The adults, including Anna, first react as if there is a clever little prank being played on them, but soon find Sean’s relentless methods of communication with Anna – letters, phone messages – to be a mild form of personal terrorism. He suggests that she meet him in the park, claiming she’ll know precisely where to go, and soon enough we find her walking down the same path that introduced the film in a protracted shot hovering over the adult Sean as he jogs through the snow-covered park. This opening sequence’s operatic tone – set to thumping, jovial, anachronistic music by Alexandre Desplat – is immediately contradicted by Anna’s somber meeting with the young Sean under the bridge where the adult Sean knelt down to die. To attempt to convince her, he offers to schedule a meeting with Anna’s brother-in-law Bob (Arliss Howard) for intimate questioning. The ensuing scene, a riveting cross-cut between the interrogation and the family sitting listening to the tape recording, is as revelatory as it is tense, forging unspoken rifts between Anna, her fiancĂ©, her mother (Lauren Bacall), and her sister Laura (Alison Elliott).

One of the film’s major strengths is identifiable in this very moment and continues to intensify over the course of its duration, and that is its propensity to create significant dramatic tension through little more than an accumulation of nondescript glances emphasized by Glazer’s selectively probing camera. Broader scenes will occur while he simply focuses on one face, most memorably orchestrated in an extraordinary shot that zooms in slowly on Anna’s expression as she sits in a crowd at an opera. Kidman’s performance here is stellar, a showcase of subtle transformations in the eyes, cheekbones, and mouth; though a spectacle occurs around her, she is virtually disembodied from the immediate, instead deserted within her own thoughts. Desplat’s score once again complicates the drama onscreen, a bombastic orchestral swell that curiously manages to shape Anna’s introspection. Without saying much, we sense Kidman’s ultimate metamorphoses from disbelief to romantic longing, and equally silent is Huston, who also conveys a gradual change from modesty to jealousy so that his eventual violent outbreak towards Sean - bordering on maniacal child abuse - feels emotionally justified, albeit not fully expected. Part of this is a result of Glazer's storytelling tactic of showing something mysterious and only letting it be naturally explained later, such as in a lovely sequence where Anna's best friend Clara (Anne Heche) scurries into the night and buries an unidentified envelope while being followed unknowingly by the young Sean. Fleeting emotions bubble up and only gain credence as the film progresses.

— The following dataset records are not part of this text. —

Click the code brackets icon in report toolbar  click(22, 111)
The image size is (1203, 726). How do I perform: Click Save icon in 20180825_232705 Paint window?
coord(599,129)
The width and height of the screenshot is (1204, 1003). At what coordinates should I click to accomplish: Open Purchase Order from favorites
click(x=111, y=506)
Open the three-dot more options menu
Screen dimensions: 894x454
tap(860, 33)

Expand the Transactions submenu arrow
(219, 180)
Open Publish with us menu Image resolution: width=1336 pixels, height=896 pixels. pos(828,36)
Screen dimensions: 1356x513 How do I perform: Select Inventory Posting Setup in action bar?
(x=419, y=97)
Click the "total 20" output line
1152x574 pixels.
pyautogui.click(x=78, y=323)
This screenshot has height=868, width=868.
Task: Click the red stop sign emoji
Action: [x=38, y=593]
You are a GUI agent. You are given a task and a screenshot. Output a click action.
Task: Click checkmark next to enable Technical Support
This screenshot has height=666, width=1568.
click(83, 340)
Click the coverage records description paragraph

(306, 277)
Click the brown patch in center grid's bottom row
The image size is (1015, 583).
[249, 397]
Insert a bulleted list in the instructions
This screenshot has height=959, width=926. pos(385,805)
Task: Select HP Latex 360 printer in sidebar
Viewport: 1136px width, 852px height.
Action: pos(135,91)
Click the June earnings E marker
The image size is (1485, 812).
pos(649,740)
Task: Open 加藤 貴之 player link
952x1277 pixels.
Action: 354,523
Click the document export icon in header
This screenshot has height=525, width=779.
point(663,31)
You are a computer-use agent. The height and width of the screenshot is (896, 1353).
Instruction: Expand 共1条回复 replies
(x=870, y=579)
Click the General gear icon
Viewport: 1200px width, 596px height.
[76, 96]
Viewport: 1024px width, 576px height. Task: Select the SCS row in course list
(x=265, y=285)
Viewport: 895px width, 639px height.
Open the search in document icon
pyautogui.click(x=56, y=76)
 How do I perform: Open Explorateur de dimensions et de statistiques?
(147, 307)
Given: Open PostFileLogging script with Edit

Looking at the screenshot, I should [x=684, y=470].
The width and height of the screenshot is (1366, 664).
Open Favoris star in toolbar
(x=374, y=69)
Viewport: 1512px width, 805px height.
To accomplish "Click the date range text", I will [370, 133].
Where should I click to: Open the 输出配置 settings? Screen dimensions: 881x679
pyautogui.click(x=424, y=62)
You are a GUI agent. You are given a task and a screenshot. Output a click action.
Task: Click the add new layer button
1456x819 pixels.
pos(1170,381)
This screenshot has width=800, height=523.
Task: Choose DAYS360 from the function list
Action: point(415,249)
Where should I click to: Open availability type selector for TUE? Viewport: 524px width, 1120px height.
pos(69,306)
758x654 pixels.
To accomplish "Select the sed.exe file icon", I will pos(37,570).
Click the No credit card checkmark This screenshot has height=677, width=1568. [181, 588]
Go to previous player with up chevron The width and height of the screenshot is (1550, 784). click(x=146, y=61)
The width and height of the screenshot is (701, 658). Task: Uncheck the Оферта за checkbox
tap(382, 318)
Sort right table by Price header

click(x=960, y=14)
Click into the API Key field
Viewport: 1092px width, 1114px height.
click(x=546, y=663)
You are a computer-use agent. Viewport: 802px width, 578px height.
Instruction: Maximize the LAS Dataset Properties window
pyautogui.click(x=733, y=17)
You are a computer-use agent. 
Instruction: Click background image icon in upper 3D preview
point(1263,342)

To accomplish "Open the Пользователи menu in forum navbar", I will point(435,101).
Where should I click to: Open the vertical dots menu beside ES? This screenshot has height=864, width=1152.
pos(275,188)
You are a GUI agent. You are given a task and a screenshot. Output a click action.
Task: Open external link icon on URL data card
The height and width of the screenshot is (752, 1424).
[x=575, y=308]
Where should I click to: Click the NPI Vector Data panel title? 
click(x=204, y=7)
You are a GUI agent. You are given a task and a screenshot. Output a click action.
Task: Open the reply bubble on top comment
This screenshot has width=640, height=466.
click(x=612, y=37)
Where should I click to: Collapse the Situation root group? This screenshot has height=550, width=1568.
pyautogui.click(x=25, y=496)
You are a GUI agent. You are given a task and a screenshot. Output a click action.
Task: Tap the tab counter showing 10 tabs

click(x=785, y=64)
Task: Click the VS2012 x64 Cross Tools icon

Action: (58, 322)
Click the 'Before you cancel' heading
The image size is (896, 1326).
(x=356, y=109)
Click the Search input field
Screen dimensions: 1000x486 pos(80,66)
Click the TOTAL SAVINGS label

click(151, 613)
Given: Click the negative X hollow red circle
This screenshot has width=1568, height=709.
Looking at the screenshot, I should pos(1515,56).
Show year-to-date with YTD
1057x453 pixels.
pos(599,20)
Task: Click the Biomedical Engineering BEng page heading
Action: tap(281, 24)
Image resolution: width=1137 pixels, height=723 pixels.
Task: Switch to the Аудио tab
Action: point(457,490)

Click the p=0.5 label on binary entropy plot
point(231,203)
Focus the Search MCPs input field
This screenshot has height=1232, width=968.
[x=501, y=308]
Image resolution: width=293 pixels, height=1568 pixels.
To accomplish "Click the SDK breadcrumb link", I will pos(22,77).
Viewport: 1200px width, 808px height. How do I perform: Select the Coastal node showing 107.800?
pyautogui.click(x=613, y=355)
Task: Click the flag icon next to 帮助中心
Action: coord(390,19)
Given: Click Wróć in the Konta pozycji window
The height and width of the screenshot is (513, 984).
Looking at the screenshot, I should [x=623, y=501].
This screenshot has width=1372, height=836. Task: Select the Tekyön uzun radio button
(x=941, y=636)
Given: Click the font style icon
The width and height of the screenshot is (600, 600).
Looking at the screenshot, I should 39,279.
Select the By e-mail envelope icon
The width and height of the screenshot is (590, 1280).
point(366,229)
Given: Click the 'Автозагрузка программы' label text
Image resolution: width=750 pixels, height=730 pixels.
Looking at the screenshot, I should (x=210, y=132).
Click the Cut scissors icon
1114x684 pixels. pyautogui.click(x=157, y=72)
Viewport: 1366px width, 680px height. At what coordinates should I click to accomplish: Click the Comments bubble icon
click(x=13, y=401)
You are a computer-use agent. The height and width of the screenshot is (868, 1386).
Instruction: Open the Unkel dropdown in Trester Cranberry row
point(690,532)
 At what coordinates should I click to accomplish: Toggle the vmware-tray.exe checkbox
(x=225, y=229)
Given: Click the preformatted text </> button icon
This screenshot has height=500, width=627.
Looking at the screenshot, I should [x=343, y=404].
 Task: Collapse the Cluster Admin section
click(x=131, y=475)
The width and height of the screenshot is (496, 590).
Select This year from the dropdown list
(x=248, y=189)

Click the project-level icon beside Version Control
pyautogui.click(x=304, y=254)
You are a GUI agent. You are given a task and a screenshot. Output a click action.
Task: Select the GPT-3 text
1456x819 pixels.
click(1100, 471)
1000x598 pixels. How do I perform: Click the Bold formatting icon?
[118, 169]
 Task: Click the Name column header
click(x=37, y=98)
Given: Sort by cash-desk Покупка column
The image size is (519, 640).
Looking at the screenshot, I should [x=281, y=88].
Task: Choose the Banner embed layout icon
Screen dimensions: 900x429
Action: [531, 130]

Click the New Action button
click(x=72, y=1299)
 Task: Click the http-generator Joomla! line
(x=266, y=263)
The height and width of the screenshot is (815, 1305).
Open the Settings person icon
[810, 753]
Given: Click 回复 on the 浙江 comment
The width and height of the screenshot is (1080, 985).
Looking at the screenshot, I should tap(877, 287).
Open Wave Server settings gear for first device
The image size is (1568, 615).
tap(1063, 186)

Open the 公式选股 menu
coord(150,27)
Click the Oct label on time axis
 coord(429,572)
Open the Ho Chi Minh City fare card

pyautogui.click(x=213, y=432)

Birth operates with glacial formal poise, and it is through its exacting aesthetic that a Kubrick influence seems apt. Glazer works with the exemplary cinematographer Harris Savides to devise an austere yet elegant color palette bathed in shades of gray, brown, and green and filtered through high contrast. The film's world of dreamy New York nights and supernatural mysteries feels uncannily aligned with that of Eyes Wide Shut, not to mention that the presence of Kidman is enough to elicit strong echoes. Glazer's employment of the occasional slow zoom and an expressive musical element that feels like as much of a character as any of the film's humans further recalls Kubrick. Yet Birth lacks the gargantuan, otherwordly quality of Kubrick's later work, and generally appears to be shooting for something more pragmatic, at least on the level of character. The film functions within reality and is only infused by a sense of the metaphysical and sensual, which has more to do with the films of Krzysztof Kieslowski. Many have suggested that Kidman's performance is aloof and buttoned-up; on the contrary, I find it to be sensual in a remarkably subtle way, with her suave upper-class facade failing to cloak her desires during her more unrestricted displays of emotion. Furthermore, her short hair suggests a woman unguarded, primal. A controversial scene that takes place between her and the young Sean in a bathtub further substantiates this, as the staging of the scene within the bathtub feels like an attempt to announce a domestic womb.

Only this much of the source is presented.